● EXTRACTED MATERIAL:
================
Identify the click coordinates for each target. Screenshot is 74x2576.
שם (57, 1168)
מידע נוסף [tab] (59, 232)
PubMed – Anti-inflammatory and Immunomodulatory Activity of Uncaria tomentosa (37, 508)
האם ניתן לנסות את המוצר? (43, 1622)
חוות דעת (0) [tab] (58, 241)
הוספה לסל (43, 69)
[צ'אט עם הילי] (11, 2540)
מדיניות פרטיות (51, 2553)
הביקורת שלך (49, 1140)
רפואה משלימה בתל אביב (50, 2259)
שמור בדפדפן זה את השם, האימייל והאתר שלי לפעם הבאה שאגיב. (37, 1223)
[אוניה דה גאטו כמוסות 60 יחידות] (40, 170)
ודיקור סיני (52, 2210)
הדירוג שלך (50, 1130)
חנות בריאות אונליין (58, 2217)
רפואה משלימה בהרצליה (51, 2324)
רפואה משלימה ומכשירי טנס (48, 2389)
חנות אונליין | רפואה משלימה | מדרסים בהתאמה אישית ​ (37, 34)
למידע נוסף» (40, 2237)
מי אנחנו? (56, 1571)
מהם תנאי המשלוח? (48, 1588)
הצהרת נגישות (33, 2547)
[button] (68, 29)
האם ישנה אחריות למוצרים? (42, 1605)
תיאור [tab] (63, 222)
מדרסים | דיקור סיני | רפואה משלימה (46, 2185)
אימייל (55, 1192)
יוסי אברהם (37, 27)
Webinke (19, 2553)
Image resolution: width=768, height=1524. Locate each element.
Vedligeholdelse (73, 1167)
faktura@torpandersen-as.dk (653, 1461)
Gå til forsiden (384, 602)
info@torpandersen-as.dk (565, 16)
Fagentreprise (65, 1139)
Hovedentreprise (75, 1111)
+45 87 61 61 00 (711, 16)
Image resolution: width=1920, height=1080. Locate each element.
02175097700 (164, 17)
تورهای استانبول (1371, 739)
================
● WHAT THE TASK REQUIRES:
Retype the entries shown above. Keep every word exactly as it is.

● RESULT BELOW:
Identify the click coordinates for each target. Screenshot is 74x2576.
שם (57, 1168)
מידע נוסף [tab] (59, 232)
PubMed – Anti-inflammatory and Immunomodulatory Activity of Uncaria tomentosa (37, 508)
האם ניתן לנסות את המוצר? (43, 1622)
חוות דעת (0) [tab] (58, 241)
הוספה לסל (43, 69)
[צ'אט עם הילי] (11, 2540)
מדיניות פרטיות (51, 2553)
הביקורת שלך (49, 1140)
רפואה משלימה בתל אביב (50, 2259)
שמור בדפדפן זה את השם, האימייל והאתר שלי לפעם הבאה שאגיב. (37, 1223)
[אוניה דה גאטו כמוסות 60 יחידות] (40, 170)
ודיקור סיני (52, 2210)
הדירוג שלך (50, 1130)
חנות בריאות אונליין (58, 2217)
רפואה משלימה בהרצליה (51, 2324)
רפואה משלימה ומכשירי טנס (48, 2389)
חנות אונליין | רפואה משלימה | מדרסים בהתאמה אישית ​ (37, 34)
למידע נוסף» (40, 2237)
מי אנחנו? (56, 1571)
מהם תנאי המשלוח? (48, 1588)
הצהרת נגישות (33, 2547)
[button] (68, 29)
האם ישנה אחריות למוצרים? (42, 1605)
תיאור [tab] (63, 222)
מדרסים | דיקור סיני | רפואה משלימה (46, 2185)
אימייל (55, 1192)
יוסי אברהם (37, 27)
Webinke (19, 2553)
Image resolution: width=768, height=1524. Locate each element.
Vedligeholdelse (73, 1167)
faktura@torpandersen-as.dk (653, 1461)
Gå til forsiden (384, 602)
info@torpandersen-as.dk (565, 16)
Fagentreprise (65, 1139)
Hovedentreprise (75, 1111)
+45 87 61 61 00 (711, 16)
Image resolution: width=1920, height=1080. Locate each element.
02175097700 (164, 17)
تورهای استانبول (1371, 739)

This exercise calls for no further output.